Men’s NCAA Interactive: Redesigning Bracket Slightly Easier than Winning It

Sean McDade reinvents the wheel with the Associated Press Final Four Interactive

The Associated Press interactive for the 2013 Men’s NCAA tournament

I once heard a sports announcer laud a batter’s form by saying “he consistently uses the same approach every time,” the comic redundancy of the phrase lodged it in my skull. His point, the virtue of consistency, is celebrated throughout sport; from pre-game rituals to post-game treatment. Same too, for information design. Generally, it should be familiar, allowing immediate viewer comprehension. Anyone applying their powers of creativity to an exit sign will likely get pointed to the one we see everywhere.

So why might a combination of sports and information design benefit from the occasional shake-up? Because when every major news outlet covers the same sports events year after year, the designs have a stultifying sameness. If you’re not offering anything unique, what incentive do users have to use your interactive over others? Why even bother, if what you’re making already exists?

Unlike “hard news” coverage, sports coverage allows for a little playfulness, even irreverence. So, when the Associated Press’s Interactive department was asked to make an interactive on the Men’s NCAA basketball tournament, I thought it was the perfect candidate for a convention-flouting makeover.

I worked through iterations of the project with content, design and coding each informing the other. Each iteration demonstrated a strength to be embraced or a shortcoming to be avoided.

I imagine the process is similar to a complete rebuild of any aspect of your game, be it a free throw or golf swing: it’s going to take longer than you’d like, quite ugly in between, but hopefully worth it in the end.

traditional bracket

Traditional bracket design

Determining Content

We first had to define what would be shown. Early planning sessions determined we would show the matchups and results of each game, with match-up information for each game nested at a deeper level. Then we had to see the available data we’d be working with. We relied on STATS, LLC for data. They provided us with a list of files to expect, samples of them and docs describing the xml structures and conventions. They also indicated the frequency at which files would be refreshed to reflect the latest results.

After poking through the data there were three sets of data available from STATS that I was interested in:

  • Regular-season statistics—a 66k file for each team, documenting each game they played this season. From these I chose metrics I thought would be most informative, sometimes combining 2 stats, one for the chosen team and one for their opponent to calculate a differential.
  • All-teams summary—a 1.6mb file that had statistical summaries for every team in the NCAA Division I. I wrote a Ruby script to generate a file with only the desired statistics, for only those teams in the bracket, resulting in a 16kb file.
  • A file dedicated solely to the bracket, tracking the results of each slot.

Initial Brainstorming

Once I had a solid idea of what to show I set about sketching design options.

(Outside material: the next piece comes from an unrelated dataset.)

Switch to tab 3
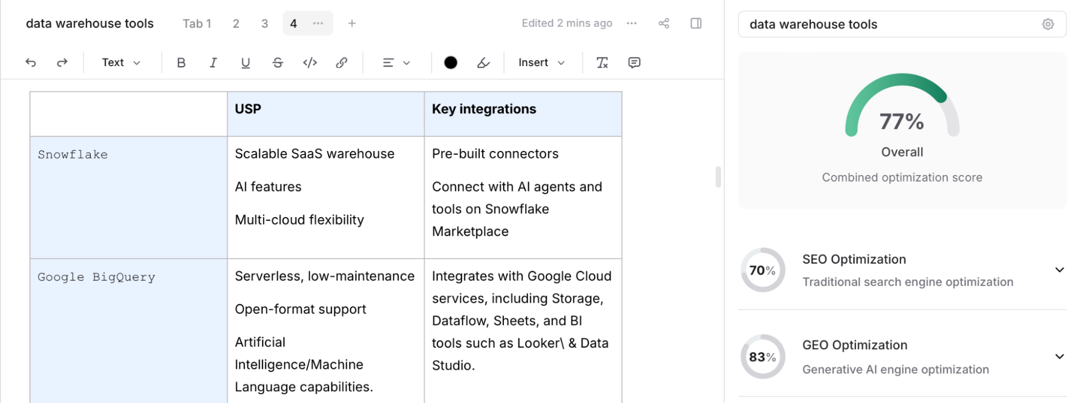The image size is (1074, 403). [x=264, y=24]
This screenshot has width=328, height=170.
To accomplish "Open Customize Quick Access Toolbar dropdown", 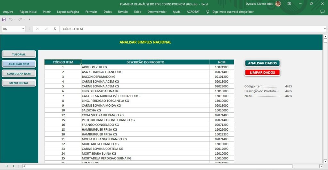I will 29,20.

Initial sketch of a target bracket

In this pie-like visualization each team represents a pie slice. Ranking by statistical categories could be overlaid as dots. The farther the dot from the center, the higher that team’s ranking. Selecting a different statistical category from a drop down would trigger a rearranging of dots.

Sketching with JavaScript

Using amCharts.js I was able to quickly create a polar chart that approximated the initial pencil sketch. The beige and blue guides are added to make the four regions distinct. Here teams are associated with radial lines.

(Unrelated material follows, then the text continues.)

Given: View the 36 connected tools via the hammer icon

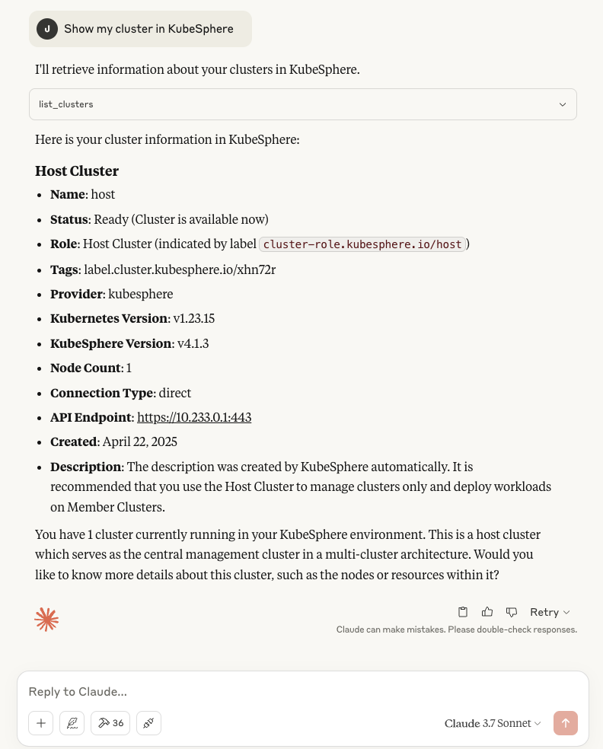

I like that the teams point toward the center, creating a sense of vying or competition toward a central goal. There’s an immediate readability issue though: statistics are difficult to read and compare. And there’s a design question: how are later rounds indicated? A slider could be used to animate through the rounds, with the number of pie slices increasing or decreasing (below). This might look nifty, but viewers lose the ability to view more than a round at a time.


Slider sketch

Playing with this design, I found that the dot placement for blocked shots/steals creates an unexpected spiral when teams ranks correspond to their position on circle (below).

polar chart spiral

Polar chart with spiral result

One Pie into Four Pies

To make statistical comparisons easier, each region was given its own pie holding 16 teams. This not only makes statistical comparisons easier but more relevant, as only teams playing in the same region are compared.

Radial design

Top: radial design; Bottom: radial pie

In the first version, teams are associated with a radial, creating a starburst effect. The inner ring indicates the median ranking. The statistics are easy to compare, but matchups are not.

In the second image, color is added to establish matchups. The shapes make the grey lines superfluous, an opportunity to simplify the design. The less visual information to process, the easier the to grasp what’s essential. I added rollover behavior to show head-to-head statistical comparisons. The final version of the pop-up statistics avoids this cacophony of color, using a palette of grey and red. It’s easier on the eyes, allowing the information to be more easily absorbed.

Radials bracket

Radial design with 4 brackets

Above is a quick stab at bringing them together, using the earlier region design. The more I worked with this design the less it seemed viable. It may be adequate in comparing statistics. It’s weak, however, in its principal functionality: to display team advancement and subsequent rounds. Again, this could be remedied using animation and a scroller or perhaps another solution, but the user is then limited to viewing the brackets one round at a time, unable to view it as a whole.

Back to Tradition

So I returned to the traditional bracket design, attempting incremental improvements by emphasizing graphics and color over text.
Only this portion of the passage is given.